[Word and item position data]
::::
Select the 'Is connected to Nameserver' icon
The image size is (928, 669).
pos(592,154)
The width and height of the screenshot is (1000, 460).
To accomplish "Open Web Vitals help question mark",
::::
▶ _Given request_: Could you repeat all of the records above word for word, keeping every line as it stands?

▶ _Exercise solution_:
Select the 'Is connected to Nameserver' icon
The image size is (928, 669).
pos(592,154)
The width and height of the screenshot is (1000, 460).
To accomplish "Open Web Vitals help question mark",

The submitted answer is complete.